In the previous posting on this subject, we opined as to what would be an effective program to foster production by as many people as possible, thereby bringing economic activity back into balance as far as humanly possible? What is needed is a restoration of Say’s Law of Markets, turning every consumer into a producer, and every producer into a consumer so that “supply generates its own demand, and demand generates its own supply.”
The principles of the Just Third Way, distilled from the binary economics of Louis Kelso and Mortimer Adler combined with the act of social justice as analyzed by William Ferree in a synergistic program called the Just Third Way of Economic Personalism would seem to fit the bill.
|"I wish I'd said that."|
We begin with the three principles of economic justice:
· Participative Justice, or the input principle, “from each according to his productive contributions through his labor and capital,” to paraphrase Marx and Engels in The Communist Manifesto very broadly.
· Distributive Justice, or the out-take principle, “to each according to his labor and capital contributions” (again to paraphrase), and
· Social Justice, or the feedback and corrective principle that repairs the institutional environment whenever anyone is denied equal opportunity to contribute to production through his labor and/or capital, or from receiving his just due according to his contributions.
To these three principles of economic justice we add the four pillars of an economically just society:
• A limited economic role for the State,
• Free and open markets as the best means of determining just wages, just prices, and just profits,
• Restoration of the rights of private property, especially in corporate equity, and (the “fatal omission” in all the major schools of economic thought),
• Widespread direct ownership of the means of production, individually or in free association with others.
|"I want Economic Personalism for YOU!"|
Economic personalism is a Just Third Way comprehensive national economic strategy for empowering every American citizen, including the poorest of the poor, with the means to acquire, control and enjoy the fruits of productive corporate assets. It is not sufficient simply to foster production — it must be production in which everyone can participate as owners of both labor and capital.
Naturally we cannot give even an adequate summary of the proposal here. As it relates to the issues covered in this posting, however, economic personalism involves major restructuring of the tax system and central bank policies to lift unjust artificial barriers to more equitable distribution of future corporate capital and faster growth rates of private sector investment. The result would be to shift primary national income maintenance policies from inflationary wage and unproductive income redistribution expedients, to market-based ownership sharing and dividend incomes.
|"Restore my 'law' ... please."|
The central bank would distinguish between “sound” and “unsound” uses of credit naturally, through the structuring of the system itself. The central bank would provide interest-free (but not “cost-free”) reserves by rediscounting eligible loans extended by commercial banks. One of the eligibility requirements for rediscounting would be that the loans are made in such a way as to enable every American to become an owner of a viable accumulation of new income-producing assets. This would reduce America’s dependency on existing accumulations of savings, corporate retained earnings, or foreign government wealth funds advantaged by America’s growing trade imbalances.

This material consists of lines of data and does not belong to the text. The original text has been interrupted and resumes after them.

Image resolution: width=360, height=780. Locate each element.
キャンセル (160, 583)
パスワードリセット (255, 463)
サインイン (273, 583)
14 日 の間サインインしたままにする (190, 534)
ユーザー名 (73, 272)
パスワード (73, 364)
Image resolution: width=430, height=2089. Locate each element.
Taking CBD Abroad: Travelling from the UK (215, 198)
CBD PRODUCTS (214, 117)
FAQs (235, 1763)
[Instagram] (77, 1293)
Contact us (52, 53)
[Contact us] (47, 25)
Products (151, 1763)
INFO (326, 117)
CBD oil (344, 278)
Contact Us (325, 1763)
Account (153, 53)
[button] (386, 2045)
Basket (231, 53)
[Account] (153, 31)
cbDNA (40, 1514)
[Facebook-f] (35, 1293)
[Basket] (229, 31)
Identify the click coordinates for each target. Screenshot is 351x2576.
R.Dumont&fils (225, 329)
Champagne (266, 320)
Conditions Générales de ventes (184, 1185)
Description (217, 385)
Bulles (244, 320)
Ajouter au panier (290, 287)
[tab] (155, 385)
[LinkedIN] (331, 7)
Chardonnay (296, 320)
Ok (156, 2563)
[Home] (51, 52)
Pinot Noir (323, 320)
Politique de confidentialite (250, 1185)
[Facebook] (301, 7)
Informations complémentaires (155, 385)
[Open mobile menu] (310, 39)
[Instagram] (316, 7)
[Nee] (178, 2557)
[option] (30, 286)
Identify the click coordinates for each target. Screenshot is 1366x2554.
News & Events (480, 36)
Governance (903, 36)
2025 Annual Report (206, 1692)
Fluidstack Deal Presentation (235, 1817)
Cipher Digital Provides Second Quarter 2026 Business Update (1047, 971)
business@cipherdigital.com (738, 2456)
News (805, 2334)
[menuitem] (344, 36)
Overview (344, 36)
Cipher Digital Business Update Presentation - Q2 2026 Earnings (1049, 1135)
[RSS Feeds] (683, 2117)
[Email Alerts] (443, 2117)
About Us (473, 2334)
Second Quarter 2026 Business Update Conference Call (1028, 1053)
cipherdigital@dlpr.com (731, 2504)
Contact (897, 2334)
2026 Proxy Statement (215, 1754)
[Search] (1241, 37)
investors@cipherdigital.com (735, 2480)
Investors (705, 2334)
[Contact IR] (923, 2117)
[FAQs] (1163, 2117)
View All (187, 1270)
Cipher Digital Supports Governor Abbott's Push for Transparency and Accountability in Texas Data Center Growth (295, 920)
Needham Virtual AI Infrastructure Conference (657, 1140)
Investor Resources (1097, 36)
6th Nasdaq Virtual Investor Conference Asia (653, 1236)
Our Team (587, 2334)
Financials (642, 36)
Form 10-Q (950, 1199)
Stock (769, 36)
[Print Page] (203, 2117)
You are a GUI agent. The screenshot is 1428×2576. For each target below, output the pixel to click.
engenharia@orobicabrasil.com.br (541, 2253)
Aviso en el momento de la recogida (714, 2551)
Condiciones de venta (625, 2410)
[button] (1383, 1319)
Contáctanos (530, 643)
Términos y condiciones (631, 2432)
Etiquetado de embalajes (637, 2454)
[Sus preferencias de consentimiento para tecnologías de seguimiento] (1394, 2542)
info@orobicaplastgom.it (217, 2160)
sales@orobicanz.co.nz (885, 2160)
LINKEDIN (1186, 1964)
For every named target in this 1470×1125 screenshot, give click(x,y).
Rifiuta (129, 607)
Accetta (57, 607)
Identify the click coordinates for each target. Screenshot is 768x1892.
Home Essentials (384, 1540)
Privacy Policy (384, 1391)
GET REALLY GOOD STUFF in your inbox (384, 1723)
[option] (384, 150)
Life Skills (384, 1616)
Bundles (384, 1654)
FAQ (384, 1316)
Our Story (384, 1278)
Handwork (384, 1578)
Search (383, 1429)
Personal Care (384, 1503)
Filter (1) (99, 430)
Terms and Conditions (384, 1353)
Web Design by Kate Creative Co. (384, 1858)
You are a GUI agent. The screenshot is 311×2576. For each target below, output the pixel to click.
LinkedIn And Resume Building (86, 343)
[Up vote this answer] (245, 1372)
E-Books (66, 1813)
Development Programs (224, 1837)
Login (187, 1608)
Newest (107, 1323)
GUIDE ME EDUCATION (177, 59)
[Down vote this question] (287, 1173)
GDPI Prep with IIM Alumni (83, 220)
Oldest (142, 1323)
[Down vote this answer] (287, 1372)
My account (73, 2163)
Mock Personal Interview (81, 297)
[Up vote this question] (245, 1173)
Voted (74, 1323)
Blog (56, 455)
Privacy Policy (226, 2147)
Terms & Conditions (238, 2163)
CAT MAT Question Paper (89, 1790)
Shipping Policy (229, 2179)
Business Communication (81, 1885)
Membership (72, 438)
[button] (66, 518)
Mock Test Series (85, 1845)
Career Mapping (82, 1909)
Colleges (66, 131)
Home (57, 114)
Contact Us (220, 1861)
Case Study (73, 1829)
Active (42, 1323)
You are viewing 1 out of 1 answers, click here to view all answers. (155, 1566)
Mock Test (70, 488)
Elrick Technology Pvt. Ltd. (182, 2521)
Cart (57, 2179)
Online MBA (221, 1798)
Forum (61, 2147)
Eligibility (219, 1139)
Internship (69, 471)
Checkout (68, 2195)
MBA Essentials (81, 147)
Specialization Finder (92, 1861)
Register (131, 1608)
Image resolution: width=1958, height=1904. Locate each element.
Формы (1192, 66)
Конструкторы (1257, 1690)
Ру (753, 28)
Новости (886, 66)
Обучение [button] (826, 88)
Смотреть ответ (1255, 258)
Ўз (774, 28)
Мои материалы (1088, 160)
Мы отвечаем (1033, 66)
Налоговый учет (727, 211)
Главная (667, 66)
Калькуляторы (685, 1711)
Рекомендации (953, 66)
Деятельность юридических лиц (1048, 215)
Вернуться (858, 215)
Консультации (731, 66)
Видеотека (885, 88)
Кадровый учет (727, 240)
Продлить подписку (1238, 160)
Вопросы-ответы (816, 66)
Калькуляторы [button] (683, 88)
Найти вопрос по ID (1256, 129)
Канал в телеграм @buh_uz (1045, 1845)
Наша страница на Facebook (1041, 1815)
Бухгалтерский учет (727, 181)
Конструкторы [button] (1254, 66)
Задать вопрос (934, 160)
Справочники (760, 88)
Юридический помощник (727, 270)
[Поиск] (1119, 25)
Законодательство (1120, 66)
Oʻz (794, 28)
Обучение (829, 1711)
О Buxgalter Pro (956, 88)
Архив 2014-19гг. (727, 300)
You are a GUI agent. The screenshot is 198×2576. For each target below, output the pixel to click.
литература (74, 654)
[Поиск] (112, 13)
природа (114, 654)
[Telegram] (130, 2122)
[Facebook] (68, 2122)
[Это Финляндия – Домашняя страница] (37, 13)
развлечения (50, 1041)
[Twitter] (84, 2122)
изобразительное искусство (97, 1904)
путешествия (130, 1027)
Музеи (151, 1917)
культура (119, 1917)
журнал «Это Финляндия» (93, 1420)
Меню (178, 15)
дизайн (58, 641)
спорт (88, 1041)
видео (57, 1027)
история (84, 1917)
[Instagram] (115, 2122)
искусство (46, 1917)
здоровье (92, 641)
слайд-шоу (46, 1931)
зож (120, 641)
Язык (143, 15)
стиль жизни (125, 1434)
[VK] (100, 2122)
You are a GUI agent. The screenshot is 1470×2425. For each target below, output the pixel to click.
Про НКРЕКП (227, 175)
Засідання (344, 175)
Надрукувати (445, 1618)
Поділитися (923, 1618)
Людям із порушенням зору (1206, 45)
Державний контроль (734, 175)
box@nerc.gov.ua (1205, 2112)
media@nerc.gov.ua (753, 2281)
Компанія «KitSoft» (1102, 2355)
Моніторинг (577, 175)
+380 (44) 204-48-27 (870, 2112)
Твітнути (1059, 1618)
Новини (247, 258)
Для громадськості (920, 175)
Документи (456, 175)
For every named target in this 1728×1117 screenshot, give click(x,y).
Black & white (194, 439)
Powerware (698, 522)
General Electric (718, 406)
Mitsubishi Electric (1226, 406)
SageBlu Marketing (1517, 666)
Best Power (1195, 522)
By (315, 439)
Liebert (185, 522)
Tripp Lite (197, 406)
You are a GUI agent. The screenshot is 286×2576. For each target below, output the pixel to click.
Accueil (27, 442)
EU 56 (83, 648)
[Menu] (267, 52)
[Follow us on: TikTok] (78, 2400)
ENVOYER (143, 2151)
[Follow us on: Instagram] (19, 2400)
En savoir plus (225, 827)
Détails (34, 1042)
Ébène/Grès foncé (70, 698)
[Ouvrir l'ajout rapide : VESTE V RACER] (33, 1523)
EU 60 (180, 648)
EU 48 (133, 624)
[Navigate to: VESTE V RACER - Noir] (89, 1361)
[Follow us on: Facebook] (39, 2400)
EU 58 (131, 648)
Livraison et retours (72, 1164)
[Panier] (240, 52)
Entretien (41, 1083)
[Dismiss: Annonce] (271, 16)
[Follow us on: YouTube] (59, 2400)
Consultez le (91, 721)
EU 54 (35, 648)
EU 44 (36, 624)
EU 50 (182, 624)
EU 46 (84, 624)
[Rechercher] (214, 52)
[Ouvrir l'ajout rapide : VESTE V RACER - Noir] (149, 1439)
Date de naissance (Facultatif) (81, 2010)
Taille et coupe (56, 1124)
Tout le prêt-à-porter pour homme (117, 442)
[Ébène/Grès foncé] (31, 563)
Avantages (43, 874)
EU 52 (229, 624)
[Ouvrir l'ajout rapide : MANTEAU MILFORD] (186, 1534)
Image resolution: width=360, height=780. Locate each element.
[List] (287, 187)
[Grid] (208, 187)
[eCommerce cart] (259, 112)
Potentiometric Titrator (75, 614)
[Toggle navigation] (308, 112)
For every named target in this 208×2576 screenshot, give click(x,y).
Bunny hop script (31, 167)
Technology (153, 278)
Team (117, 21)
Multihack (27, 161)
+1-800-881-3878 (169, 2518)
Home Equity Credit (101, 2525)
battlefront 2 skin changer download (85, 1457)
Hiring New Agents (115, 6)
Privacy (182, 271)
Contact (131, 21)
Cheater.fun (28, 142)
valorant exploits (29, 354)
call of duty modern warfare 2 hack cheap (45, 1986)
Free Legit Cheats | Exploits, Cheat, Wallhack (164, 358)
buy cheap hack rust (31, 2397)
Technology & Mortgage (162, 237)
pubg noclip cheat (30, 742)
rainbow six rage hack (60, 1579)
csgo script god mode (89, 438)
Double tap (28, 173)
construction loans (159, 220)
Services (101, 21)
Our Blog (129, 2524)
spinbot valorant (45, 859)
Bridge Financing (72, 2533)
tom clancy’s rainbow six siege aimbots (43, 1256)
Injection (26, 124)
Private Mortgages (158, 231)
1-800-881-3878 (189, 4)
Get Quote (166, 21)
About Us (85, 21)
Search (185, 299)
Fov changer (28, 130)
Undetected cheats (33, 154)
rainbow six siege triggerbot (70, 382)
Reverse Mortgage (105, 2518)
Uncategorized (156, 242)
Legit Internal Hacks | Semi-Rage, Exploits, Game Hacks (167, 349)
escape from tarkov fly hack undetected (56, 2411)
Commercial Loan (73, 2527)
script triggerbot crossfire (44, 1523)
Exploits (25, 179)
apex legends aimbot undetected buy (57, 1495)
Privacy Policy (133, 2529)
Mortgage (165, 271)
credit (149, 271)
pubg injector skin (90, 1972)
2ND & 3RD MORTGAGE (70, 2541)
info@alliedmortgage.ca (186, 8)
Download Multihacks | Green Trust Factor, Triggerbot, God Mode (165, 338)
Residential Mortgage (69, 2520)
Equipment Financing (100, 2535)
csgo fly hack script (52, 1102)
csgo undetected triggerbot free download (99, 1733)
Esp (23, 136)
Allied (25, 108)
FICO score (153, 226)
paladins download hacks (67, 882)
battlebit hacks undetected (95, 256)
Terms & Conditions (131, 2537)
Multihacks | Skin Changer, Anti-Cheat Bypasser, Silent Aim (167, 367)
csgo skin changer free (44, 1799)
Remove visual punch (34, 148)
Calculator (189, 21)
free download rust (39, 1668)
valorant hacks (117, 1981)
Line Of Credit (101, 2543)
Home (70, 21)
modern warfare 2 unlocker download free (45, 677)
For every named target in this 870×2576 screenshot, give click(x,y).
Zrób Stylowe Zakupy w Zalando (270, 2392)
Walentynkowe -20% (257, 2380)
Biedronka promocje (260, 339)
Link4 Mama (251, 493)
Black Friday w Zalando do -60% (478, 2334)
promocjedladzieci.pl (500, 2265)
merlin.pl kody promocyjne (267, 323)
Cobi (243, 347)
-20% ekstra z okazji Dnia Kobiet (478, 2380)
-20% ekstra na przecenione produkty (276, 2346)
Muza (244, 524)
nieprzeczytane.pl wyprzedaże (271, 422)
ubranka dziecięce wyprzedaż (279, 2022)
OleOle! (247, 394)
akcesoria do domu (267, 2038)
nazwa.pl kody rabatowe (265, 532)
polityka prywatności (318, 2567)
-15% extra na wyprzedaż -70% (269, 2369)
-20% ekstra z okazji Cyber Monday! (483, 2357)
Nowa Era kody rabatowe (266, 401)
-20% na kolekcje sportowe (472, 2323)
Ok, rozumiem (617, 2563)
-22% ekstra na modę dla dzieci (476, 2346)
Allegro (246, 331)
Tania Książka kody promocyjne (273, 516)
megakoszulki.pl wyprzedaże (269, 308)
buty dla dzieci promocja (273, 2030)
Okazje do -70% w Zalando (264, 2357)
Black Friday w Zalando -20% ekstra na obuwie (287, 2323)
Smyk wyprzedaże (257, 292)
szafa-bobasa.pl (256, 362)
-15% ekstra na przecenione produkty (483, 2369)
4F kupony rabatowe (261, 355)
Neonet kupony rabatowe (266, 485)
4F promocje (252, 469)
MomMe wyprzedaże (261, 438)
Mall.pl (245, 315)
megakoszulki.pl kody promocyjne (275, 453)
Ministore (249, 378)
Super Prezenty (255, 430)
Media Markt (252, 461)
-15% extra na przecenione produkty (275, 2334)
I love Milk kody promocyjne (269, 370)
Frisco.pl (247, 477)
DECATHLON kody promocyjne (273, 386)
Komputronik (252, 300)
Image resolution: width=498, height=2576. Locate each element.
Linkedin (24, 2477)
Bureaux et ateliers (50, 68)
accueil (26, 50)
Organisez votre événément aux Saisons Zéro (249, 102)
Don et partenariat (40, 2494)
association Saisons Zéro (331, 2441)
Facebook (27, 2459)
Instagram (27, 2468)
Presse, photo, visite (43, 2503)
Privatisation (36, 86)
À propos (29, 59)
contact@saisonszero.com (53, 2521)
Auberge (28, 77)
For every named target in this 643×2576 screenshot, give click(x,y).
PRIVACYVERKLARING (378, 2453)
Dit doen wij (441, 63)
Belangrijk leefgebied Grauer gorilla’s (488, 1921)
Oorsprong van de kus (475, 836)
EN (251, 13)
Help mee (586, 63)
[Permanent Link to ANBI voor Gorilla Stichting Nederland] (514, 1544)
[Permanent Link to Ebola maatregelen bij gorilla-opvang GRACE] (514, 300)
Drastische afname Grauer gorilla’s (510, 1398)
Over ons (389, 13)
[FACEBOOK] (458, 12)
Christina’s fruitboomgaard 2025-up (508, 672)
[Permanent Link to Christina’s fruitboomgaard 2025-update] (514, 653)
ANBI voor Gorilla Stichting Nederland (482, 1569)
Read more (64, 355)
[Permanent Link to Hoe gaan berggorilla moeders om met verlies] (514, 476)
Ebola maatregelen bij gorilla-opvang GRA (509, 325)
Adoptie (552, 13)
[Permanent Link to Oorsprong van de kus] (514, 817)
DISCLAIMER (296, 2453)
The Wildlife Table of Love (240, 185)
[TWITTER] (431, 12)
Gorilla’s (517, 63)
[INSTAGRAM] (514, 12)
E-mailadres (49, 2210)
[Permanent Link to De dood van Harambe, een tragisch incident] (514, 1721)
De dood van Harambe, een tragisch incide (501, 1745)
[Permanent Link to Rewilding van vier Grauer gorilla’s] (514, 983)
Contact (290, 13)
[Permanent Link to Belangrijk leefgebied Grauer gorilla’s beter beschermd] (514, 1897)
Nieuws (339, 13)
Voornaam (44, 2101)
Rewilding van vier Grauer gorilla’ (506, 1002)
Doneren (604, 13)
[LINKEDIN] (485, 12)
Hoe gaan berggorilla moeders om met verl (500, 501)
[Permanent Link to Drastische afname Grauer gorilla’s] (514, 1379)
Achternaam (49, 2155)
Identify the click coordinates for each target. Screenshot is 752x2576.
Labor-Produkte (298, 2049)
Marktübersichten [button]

Thus, the central bank would supply sufficient money and credit through local banks to meet the liquidity and broadened ownership needs of an expanding market-disciplined economy. Loans, of course, would be subject to appropriate feasibility standards administered by the banks, and limited only by the goal of maintaining a stable value for the currency. Unsound uses of credit, such as the speculative credit that created sub-prime home mortgages and the global financial meltdown, would be financed from the accumulations of the wealthy who can afford the risks.
To ensure adequate oversight of the system, each citizen would receive a single, lifetime, non-transferable voting share in the central bank. This would ensure that the directors and administrators of the system are broadly representative of all groups affected by central bank policy, and that power over future money creation is spread widely among all citizens.
Economic personalism’s central focus is the democratization of capital (productive) credit. By universalizing citizen access to direct capital ownership through access to interest-free (but not cost-free) productive credit, it would close the power and opportunity gap between today's haves and have-nots, without taking away property from today's owners.
There is much more, of course, but the lesson is clear. There is only one way to get out from under the colossal burden of debt faced by the United States and the rest of the world: produce — and produce in a way in which everyone shares in the process both through ownership of labor and ownership of capital. You can’t redistribute by printing money forever. At some point the bill comes due. Devaluing the currency is not going to make the problem go away. The United States not only should, but must adopt economic personalism for every citizen as soon as possible.